Work item:
Update the lines between the one holding "Locate an element on the screen. Image resolution: width=1920" and the one holding "Image resolution: width=600 pixels, height=1067", inclusive, so that "Locate an element on the screen" becomes "Find an element on the screen" and everything else stays unchanged.

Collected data
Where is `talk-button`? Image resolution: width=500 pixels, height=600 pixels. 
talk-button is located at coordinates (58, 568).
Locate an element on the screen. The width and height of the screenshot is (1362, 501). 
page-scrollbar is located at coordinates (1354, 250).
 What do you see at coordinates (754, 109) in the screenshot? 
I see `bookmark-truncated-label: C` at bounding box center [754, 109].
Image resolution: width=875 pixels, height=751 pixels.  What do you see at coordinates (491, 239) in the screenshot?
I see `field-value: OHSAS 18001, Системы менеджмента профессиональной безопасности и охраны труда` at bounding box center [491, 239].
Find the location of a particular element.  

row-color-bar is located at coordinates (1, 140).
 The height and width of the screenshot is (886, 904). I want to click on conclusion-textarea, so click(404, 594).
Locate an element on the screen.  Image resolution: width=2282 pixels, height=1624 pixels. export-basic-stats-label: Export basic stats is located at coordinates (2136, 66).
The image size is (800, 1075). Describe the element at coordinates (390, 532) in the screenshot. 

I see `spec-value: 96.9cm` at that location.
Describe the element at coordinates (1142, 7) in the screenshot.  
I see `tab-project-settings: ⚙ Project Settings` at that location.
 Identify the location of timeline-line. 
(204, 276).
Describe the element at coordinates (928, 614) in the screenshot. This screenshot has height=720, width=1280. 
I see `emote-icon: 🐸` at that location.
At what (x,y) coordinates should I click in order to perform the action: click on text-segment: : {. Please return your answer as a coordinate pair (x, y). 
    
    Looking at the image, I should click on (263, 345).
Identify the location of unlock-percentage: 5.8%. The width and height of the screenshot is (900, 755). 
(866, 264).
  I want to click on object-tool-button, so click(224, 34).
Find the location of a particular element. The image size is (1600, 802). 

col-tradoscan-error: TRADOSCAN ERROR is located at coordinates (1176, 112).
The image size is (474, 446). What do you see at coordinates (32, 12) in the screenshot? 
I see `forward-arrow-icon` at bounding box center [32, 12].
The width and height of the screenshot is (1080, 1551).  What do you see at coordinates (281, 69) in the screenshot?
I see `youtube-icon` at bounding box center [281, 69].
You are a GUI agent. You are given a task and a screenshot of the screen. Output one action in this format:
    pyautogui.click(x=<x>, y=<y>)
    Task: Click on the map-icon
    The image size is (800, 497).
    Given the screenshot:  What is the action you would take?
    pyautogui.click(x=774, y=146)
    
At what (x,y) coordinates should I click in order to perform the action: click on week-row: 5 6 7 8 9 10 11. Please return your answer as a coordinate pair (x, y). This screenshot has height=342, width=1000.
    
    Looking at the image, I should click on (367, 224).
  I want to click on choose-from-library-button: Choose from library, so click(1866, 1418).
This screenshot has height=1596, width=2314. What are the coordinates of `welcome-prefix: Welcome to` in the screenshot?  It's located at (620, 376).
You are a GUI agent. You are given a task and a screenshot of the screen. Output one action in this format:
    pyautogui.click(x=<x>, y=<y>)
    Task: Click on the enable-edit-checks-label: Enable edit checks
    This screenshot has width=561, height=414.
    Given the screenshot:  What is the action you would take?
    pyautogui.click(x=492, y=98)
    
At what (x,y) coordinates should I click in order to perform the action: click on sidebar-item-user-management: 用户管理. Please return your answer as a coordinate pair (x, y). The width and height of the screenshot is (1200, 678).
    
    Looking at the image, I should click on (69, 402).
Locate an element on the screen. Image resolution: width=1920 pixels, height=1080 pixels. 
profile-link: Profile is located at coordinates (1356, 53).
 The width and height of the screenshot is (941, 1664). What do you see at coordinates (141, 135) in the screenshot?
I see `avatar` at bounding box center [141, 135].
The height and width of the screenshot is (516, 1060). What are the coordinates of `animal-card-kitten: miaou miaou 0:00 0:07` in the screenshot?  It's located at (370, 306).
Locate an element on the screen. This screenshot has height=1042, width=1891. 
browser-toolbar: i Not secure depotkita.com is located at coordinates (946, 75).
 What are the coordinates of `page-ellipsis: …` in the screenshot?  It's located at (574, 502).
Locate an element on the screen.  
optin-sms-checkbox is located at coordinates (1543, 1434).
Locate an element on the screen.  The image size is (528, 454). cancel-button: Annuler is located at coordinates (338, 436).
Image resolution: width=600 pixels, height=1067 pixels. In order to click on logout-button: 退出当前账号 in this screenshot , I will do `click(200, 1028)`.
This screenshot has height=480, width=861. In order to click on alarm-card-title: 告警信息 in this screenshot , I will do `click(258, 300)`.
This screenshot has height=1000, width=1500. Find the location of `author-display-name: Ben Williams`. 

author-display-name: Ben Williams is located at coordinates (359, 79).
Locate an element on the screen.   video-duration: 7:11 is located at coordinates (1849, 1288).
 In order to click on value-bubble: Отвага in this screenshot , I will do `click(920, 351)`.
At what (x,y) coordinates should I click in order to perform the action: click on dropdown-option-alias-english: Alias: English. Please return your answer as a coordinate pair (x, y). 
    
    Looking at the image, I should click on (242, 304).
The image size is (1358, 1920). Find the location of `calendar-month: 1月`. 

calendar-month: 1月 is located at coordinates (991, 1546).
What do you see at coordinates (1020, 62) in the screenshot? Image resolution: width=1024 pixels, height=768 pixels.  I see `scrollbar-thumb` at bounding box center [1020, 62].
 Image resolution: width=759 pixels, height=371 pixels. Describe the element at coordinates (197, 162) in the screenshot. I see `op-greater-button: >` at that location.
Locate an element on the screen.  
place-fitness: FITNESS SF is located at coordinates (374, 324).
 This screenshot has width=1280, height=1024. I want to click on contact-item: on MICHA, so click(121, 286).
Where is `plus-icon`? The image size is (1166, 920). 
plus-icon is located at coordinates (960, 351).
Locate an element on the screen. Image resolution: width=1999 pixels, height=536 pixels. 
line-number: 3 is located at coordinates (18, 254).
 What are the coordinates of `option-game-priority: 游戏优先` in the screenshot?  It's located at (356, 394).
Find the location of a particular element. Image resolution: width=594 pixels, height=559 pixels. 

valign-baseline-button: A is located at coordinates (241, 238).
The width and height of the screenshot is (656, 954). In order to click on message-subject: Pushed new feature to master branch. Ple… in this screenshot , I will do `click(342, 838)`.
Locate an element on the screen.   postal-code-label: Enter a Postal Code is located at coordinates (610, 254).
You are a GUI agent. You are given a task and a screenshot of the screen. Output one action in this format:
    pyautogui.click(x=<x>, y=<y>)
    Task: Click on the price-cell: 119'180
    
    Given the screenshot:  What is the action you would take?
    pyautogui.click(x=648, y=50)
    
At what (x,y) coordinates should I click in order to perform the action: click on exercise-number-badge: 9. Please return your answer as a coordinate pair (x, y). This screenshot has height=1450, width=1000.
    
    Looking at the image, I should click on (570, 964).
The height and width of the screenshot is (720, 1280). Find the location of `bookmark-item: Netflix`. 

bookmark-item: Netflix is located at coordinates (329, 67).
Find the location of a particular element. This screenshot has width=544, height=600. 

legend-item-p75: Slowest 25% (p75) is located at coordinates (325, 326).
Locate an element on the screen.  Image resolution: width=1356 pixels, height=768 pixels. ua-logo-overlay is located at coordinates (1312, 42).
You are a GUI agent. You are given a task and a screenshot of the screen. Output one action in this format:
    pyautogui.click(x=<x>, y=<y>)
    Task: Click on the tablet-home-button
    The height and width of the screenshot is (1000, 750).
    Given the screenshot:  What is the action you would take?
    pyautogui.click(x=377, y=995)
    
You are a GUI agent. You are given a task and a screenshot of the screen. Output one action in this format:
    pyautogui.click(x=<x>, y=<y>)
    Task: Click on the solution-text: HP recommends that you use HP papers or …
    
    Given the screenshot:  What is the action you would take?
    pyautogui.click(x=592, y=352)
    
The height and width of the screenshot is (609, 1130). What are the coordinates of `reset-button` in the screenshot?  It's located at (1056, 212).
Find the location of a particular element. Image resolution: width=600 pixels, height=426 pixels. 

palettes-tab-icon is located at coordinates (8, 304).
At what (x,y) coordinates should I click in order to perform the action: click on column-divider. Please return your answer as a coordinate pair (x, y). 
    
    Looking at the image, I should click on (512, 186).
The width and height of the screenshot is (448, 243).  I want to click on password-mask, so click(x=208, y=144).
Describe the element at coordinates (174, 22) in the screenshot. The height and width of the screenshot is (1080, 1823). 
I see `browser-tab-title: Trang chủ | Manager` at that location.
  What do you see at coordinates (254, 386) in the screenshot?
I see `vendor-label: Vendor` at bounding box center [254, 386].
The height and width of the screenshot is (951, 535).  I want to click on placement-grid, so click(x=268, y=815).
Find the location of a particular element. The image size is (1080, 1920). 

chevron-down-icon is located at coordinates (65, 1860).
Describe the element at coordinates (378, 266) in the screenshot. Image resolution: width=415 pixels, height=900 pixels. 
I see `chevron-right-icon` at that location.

Result for this task:
Find an element on the screen. Image resolution: width=1920 pixels, height=1080 pixels. 
profile-link: Profile is located at coordinates (1356, 53).
 The width and height of the screenshot is (941, 1664). What do you see at coordinates (141, 135) in the screenshot?
I see `avatar` at bounding box center [141, 135].
The height and width of the screenshot is (516, 1060). What are the coordinates of `animal-card-kitten: miaou miaou 0:00 0:07` in the screenshot?  It's located at (370, 306).
Find an element on the screen. This screenshot has height=1042, width=1891. 
browser-toolbar: i Not secure depotkita.com is located at coordinates (946, 75).
 What are the coordinates of `page-ellipsis: …` in the screenshot?  It's located at (574, 502).
Find an element on the screen.  
optin-sms-checkbox is located at coordinates (1543, 1434).
Find an element on the screen.  The image size is (528, 454). cancel-button: Annuler is located at coordinates (338, 436).
Image resolution: width=600 pixels, height=1067 pixels. In order to click on logout-button: 退出当前账号 in this screenshot , I will do `click(200, 1028)`.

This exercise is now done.